Your assignment
Retype the entries below without any change.

(Stored data entries)
┄┄┄┄┄┄┄┄┄┄┄┄┄┄┄┄┄┄┄┄
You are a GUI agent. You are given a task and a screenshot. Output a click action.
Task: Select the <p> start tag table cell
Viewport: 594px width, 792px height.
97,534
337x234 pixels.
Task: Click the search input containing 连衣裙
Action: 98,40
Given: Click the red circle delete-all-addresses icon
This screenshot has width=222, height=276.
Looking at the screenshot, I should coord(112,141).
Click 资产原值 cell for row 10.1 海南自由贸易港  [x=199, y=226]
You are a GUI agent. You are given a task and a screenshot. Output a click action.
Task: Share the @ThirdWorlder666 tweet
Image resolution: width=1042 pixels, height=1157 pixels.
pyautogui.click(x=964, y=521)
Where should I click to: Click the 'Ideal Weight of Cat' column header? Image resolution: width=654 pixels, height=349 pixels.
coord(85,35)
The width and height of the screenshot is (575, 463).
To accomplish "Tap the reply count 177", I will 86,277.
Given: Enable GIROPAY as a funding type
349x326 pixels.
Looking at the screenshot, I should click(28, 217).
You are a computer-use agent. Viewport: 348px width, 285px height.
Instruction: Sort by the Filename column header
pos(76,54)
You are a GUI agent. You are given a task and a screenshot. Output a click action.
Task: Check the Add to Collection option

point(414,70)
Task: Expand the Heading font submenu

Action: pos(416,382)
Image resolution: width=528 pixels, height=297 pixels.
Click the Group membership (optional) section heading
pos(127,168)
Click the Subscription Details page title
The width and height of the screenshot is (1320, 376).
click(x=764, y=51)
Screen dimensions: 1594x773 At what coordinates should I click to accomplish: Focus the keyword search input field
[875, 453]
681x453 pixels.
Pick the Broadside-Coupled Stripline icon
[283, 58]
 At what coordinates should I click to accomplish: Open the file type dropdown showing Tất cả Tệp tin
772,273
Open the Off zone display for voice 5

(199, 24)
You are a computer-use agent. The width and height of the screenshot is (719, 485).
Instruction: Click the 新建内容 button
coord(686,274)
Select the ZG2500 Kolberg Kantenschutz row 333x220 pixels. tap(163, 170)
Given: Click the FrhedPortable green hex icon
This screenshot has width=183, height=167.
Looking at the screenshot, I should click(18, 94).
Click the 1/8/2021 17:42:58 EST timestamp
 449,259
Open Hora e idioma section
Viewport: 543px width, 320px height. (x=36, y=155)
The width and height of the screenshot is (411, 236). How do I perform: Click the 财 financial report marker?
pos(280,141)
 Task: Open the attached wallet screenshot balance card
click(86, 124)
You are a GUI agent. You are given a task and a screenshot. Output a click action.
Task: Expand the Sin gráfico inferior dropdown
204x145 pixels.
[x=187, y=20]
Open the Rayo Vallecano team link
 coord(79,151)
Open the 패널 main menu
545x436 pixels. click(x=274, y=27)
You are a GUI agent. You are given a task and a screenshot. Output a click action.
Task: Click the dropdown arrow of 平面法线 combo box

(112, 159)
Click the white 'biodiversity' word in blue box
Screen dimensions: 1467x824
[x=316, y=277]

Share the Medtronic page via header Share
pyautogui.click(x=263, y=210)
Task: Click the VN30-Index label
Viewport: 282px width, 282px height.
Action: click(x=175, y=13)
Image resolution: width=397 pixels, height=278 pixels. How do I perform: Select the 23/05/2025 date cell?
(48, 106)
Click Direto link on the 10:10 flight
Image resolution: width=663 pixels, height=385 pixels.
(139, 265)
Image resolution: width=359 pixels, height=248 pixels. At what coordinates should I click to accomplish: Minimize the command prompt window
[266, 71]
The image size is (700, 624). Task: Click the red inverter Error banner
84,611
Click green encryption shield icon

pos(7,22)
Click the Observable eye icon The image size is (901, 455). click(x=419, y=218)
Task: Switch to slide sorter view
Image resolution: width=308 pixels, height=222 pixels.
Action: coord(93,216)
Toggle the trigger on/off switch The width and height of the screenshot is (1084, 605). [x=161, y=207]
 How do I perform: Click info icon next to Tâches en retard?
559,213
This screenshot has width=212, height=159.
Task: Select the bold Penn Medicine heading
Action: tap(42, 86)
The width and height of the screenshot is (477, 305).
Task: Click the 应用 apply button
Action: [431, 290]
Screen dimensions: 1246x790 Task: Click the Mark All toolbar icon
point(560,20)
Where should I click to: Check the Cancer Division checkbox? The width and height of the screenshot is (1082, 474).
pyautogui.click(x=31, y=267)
┄┄┄┄┄┄┄┄┄┄┄┄┄┄┄┄┄┄┄┄
The completed task
You are a GUI agent. You are given a task and a screenshot. Output a click action.
Task: Select the <p> start tag table cell
Viewport: 594px width, 792px height.
97,534
337x234 pixels.
Task: Click the search input containing 连衣裙
Action: 98,40
Given: Click the red circle delete-all-addresses icon
This screenshot has width=222, height=276.
Looking at the screenshot, I should coord(112,141).
Click 资产原值 cell for row 10.1 海南自由贸易港  [x=199, y=226]
You are a GUI agent. You are given a task and a screenshot. Output a click action.
Task: Share the @ThirdWorlder666 tweet
Image resolution: width=1042 pixels, height=1157 pixels.
pyautogui.click(x=964, y=521)
Where should I click to: Click the 'Ideal Weight of Cat' column header? Image resolution: width=654 pixels, height=349 pixels.
coord(85,35)
The width and height of the screenshot is (575, 463).
To accomplish "Tap the reply count 177", I will 86,277.
Given: Enable GIROPAY as a funding type
349x326 pixels.
Looking at the screenshot, I should click(28, 217).
You are a computer-use agent. Viewport: 348px width, 285px height.
Instruction: Sort by the Filename column header
pos(76,54)
You are a GUI agent. You are given a task and a screenshot. Output a click action.
Task: Check the Add to Collection option

point(414,70)
Task: Expand the Heading font submenu

Action: pos(416,382)
Image resolution: width=528 pixels, height=297 pixels.
Click the Group membership (optional) section heading
pos(127,168)
Click the Subscription Details page title
The width and height of the screenshot is (1320, 376).
click(x=764, y=51)
Screen dimensions: 1594x773 At what coordinates should I click to accomplish: Focus the keyword search input field
[875, 453]
681x453 pixels.
Pick the Broadside-Coupled Stripline icon
[283, 58]
 At what coordinates should I click to accomplish: Open the file type dropdown showing Tất cả Tệp tin
772,273
Open the Off zone display for voice 5

(199, 24)
You are a computer-use agent. The width and height of the screenshot is (719, 485).
Instruction: Click the 新建内容 button
coord(686,274)
Select the ZG2500 Kolberg Kantenschutz row 333x220 pixels. tap(163, 170)
Given: Click the FrhedPortable green hex icon
This screenshot has width=183, height=167.
Looking at the screenshot, I should click(18, 94).
Click the 1/8/2021 17:42:58 EST timestamp
 449,259
Open Hora e idioma section
Viewport: 543px width, 320px height. (x=36, y=155)
The width and height of the screenshot is (411, 236). How do I perform: Click the 财 financial report marker?
pos(280,141)
 Task: Open the attached wallet screenshot balance card
click(86, 124)
You are a GUI agent. You are given a task and a screenshot. Output a click action.
Task: Expand the Sin gráfico inferior dropdown
204x145 pixels.
[x=187, y=20]
Open the Rayo Vallecano team link
 coord(79,151)
Open the 패널 main menu
545x436 pixels. click(x=274, y=27)
You are a GUI agent. You are given a task and a screenshot. Output a click action.
Task: Click the dropdown arrow of 平面法线 combo box

(112, 159)
Click the white 'biodiversity' word in blue box
Screen dimensions: 1467x824
[x=316, y=277]

Share the Medtronic page via header Share
pyautogui.click(x=263, y=210)
Task: Click the VN30-Index label
Viewport: 282px width, 282px height.
Action: click(x=175, y=13)
Image resolution: width=397 pixels, height=278 pixels. How do I perform: Select the 23/05/2025 date cell?
(48, 106)
Click Direto link on the 10:10 flight
Image resolution: width=663 pixels, height=385 pixels.
(139, 265)
Image resolution: width=359 pixels, height=248 pixels. At what coordinates should I click to accomplish: Minimize the command prompt window
[266, 71]
The image size is (700, 624). Task: Click the red inverter Error banner
84,611
Click green encryption shield icon

pos(7,22)
Click the Observable eye icon The image size is (901, 455). click(x=419, y=218)
Task: Switch to slide sorter view
Image resolution: width=308 pixels, height=222 pixels.
Action: coord(93,216)
Toggle the trigger on/off switch The width and height of the screenshot is (1084, 605). [x=161, y=207]
 How do I perform: Click info icon next to Tâches en retard?
559,213
This screenshot has width=212, height=159.
Task: Select the bold Penn Medicine heading
Action: tap(42, 86)
The width and height of the screenshot is (477, 305).
Task: Click the 应用 apply button
Action: [431, 290]
Screen dimensions: 1246x790 Task: Click the Mark All toolbar icon
point(560,20)
Where should I click to: Check the Cancer Division checkbox? The width and height of the screenshot is (1082, 474).
pyautogui.click(x=31, y=267)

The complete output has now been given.